_Problem statement_
Exactly the lines from the one containing "The image size is (1456, 819)." to the last line of the records, inclusive, are to be transcribed; include no others.

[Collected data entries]
────────

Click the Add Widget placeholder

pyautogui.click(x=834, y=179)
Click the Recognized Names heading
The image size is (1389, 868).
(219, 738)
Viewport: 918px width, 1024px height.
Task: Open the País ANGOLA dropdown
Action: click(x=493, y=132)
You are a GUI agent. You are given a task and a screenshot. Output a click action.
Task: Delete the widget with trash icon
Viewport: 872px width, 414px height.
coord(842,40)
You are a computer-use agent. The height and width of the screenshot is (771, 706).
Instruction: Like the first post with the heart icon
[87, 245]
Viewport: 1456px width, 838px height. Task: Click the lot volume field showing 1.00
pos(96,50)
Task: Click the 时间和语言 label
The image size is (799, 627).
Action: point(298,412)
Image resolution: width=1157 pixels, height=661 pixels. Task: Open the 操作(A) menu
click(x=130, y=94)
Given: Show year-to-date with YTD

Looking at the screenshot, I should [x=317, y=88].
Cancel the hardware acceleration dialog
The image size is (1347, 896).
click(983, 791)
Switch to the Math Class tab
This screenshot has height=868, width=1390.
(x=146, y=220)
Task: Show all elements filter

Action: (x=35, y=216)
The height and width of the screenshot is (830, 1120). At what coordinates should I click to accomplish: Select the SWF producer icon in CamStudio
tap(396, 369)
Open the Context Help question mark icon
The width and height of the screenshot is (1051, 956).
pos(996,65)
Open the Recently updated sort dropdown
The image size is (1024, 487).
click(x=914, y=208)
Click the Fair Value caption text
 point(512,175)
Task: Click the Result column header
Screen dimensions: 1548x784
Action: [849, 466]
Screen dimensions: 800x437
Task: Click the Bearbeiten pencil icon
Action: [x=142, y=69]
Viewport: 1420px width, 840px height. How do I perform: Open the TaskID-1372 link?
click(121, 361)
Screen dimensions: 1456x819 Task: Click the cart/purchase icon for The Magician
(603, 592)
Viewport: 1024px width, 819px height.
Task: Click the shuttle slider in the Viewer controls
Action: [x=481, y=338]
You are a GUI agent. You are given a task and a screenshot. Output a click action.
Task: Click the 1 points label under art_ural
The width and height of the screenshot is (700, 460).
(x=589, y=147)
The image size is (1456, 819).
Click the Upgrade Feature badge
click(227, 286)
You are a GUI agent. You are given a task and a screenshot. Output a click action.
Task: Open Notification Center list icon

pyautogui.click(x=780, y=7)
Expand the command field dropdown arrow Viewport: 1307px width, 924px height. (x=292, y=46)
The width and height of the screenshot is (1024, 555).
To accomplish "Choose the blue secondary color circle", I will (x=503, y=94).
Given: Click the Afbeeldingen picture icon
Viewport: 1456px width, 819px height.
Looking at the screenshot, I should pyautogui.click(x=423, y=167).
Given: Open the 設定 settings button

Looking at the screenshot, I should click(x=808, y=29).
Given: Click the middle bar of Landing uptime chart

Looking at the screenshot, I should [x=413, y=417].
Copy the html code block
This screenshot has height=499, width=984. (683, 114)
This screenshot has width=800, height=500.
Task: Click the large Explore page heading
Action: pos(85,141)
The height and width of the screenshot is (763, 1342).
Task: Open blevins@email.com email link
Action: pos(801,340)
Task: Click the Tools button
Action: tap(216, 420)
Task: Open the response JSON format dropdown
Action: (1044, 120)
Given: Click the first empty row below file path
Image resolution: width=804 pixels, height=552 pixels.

────────

_Written response_
The image size is (1456, 819).
Click the Upgrade Feature badge
click(227, 286)
You are a GUI agent. You are given a task and a screenshot. Output a click action.
Task: Open Notification Center list icon

pyautogui.click(x=780, y=7)
Expand the command field dropdown arrow Viewport: 1307px width, 924px height. (x=292, y=46)
The width and height of the screenshot is (1024, 555).
To accomplish "Choose the blue secondary color circle", I will (x=503, y=94).
Given: Click the Afbeeldingen picture icon
Viewport: 1456px width, 819px height.
Looking at the screenshot, I should pyautogui.click(x=423, y=167).
Given: Open the 設定 settings button

Looking at the screenshot, I should click(x=808, y=29).
Given: Click the middle bar of Landing uptime chart

Looking at the screenshot, I should [x=413, y=417].
Copy the html code block
This screenshot has height=499, width=984. (683, 114)
This screenshot has width=800, height=500.
Task: Click the large Explore page heading
Action: pos(85,141)
The height and width of the screenshot is (763, 1342).
Task: Open blevins@email.com email link
Action: pos(801,340)
Task: Click the Tools button
Action: tap(216, 420)
Task: Open the response JSON format dropdown
Action: (1044, 120)
Given: Click the first empty row below file path
Image resolution: width=804 pixels, height=552 pixels.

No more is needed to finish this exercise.